17 — “Long time, no see” and “No can do” are unacceptable because they mock the English dialect of 19th century Asian American immigrants.

False — No lesser authority than the OED has judged both phrases have been in common use for many years by a number of ethnic groups.

18 – The name of the string instrument mandolin has been changed to Italian lute to be more inclusive and reflect that both men and women play it.

False

19 — Bartlett’s Familiar Quotations is under pressure to remove “Hell hath no fury like a woman scorned” because it’s sexist to suggest that women are more vindictive than men.

False — although a number of quotes have quietly disappeared from the pages over the last few years.

20 — An advertisement for exercise bicycles, featuring a man (presumably a husband or boyfriend) giving a woman an exercise bicycle as a Christmas gift, was pulled off TV for being overtly sexist.

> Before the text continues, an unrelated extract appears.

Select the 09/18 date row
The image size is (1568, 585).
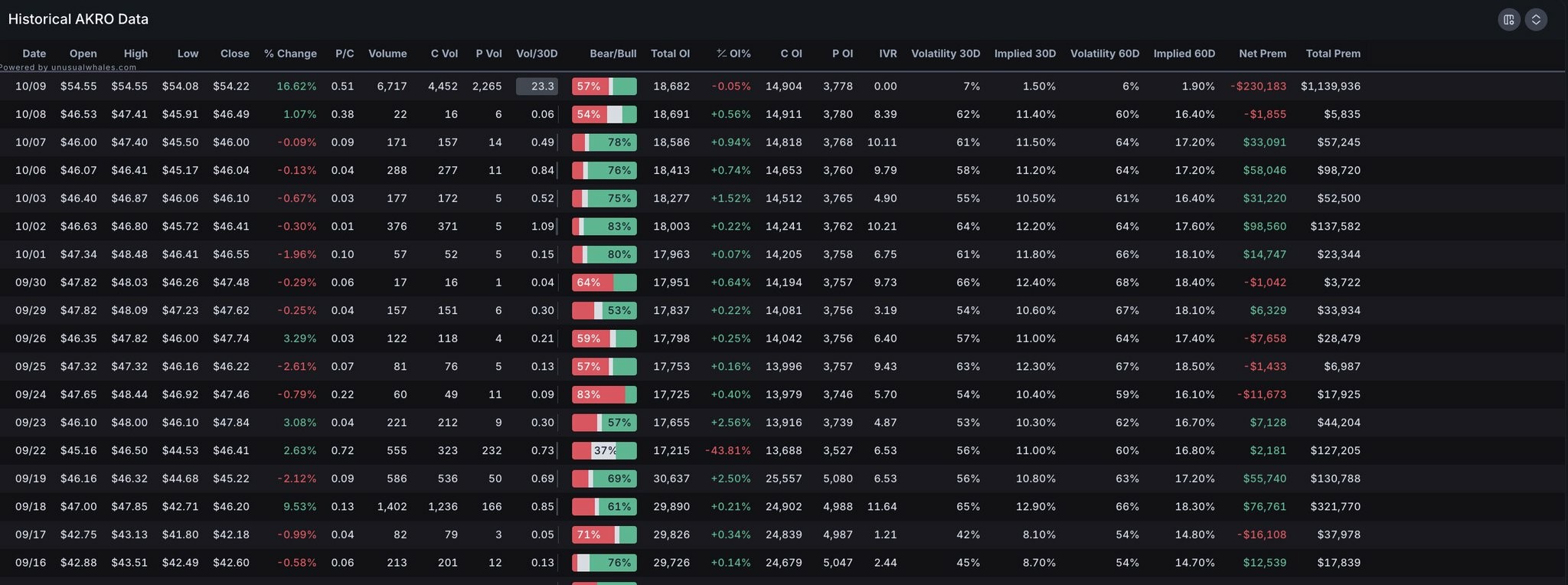coord(31,507)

True — And aside from a ton of free publicity, I’ve never been able to figure out why.

I Miss BJM

Last year (Yeah, The Twelve Months From Hell) one of my eBuddies decided she wasn’t going to be kicked around by the gloom and doom circling the planet.  So she did something about it.  She used her blog to create Bad Joke Monday — a bit of silliness in a world of woe.  Then she spread it around in her little corner of the world – cuz that’s what you’re supposed to do.  Everyone who was touched by BJM (as it came to be called) had a grin, a giggle and usually a groan every week – plus, they got to see some kickass illustrations.  It was a cool comedy umbrella when everything seemed to be seriously raining on our parade.  I loved BJM, and I miss it.  So, with a virtual salute to all of us who were involved in CJ’s creation, here are some really, really bad jokes.  Enjoy!

It’s time to stop eating grapes.  It’s all about raisin awareness.

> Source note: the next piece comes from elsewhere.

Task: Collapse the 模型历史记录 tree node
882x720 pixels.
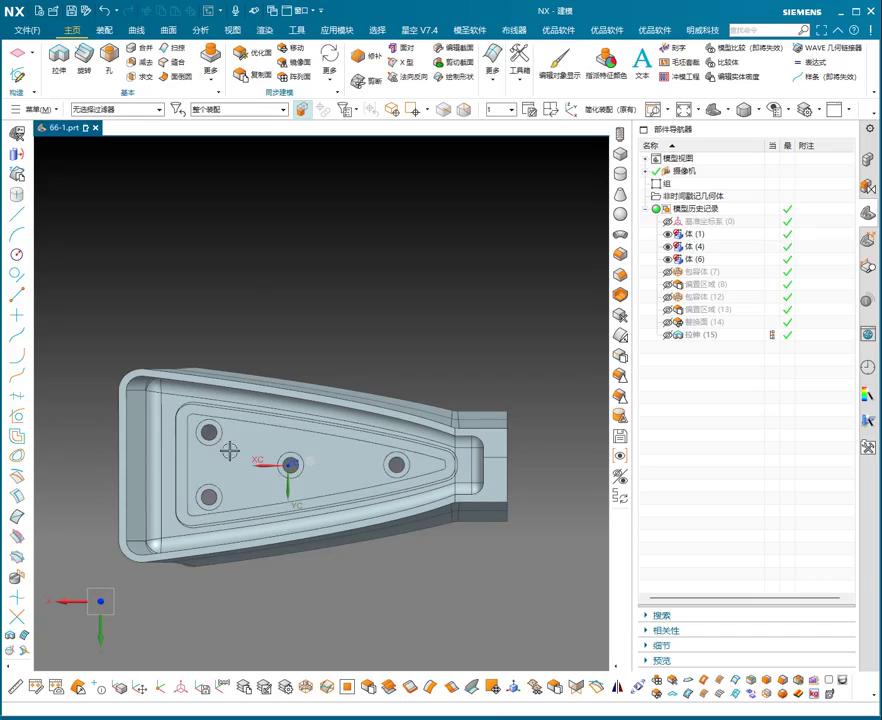Action: [645, 209]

Last week, I found out I was colour blind.  It just came out of the green.

The local archery club likes to hold their meetings at the cheese shop … just to shoot the brie.

A man got hit by a train and broke his left arm and his left leg.  He’s all right now.

A minister, a priest and a rabbit walked into a blood bank.  The nurse asked, “What’s your blood type?” and the rabbit replied, “I’m pretty sure I’m a Type-O.”

Atheists belong to a non-prophet organization.

A piano fell down a mineshaft, and all that was left was A Flat Minor.

People are shocked when they find out what a bad electrician I am.

The first time I used a universal remote control, I thought, “Wow! This changes everything.”

I can only recite 25 letters of the alphabet.  I can’t remember why.

A chicken crossing the road is poultry in motion.

Let’s all go for coffee.  It’ll be a latte of fun.

What do you say to a one-legged hitchhiker?  Hop in.

What do you call a fish who doesn’t have any eyes?  A fsh.

Would you mind if I took a picture of you naked?  No problem.  Put your clothes over there.

What did the beaver say when he hit his head on a wall?  Dam!

If you ever get a bladder infection – you’re in trouble.

I’m not addicted to drinking brake fluid; I can stop anytime.

If you’re holding a bee, what’s in your eye?  Beauty, because beauty is in the eye of the bee holder.

And finally:

I ordered a thesaurus from Amazon, but when it arrived, the pages were blank.  I have no words to describe how angry I was.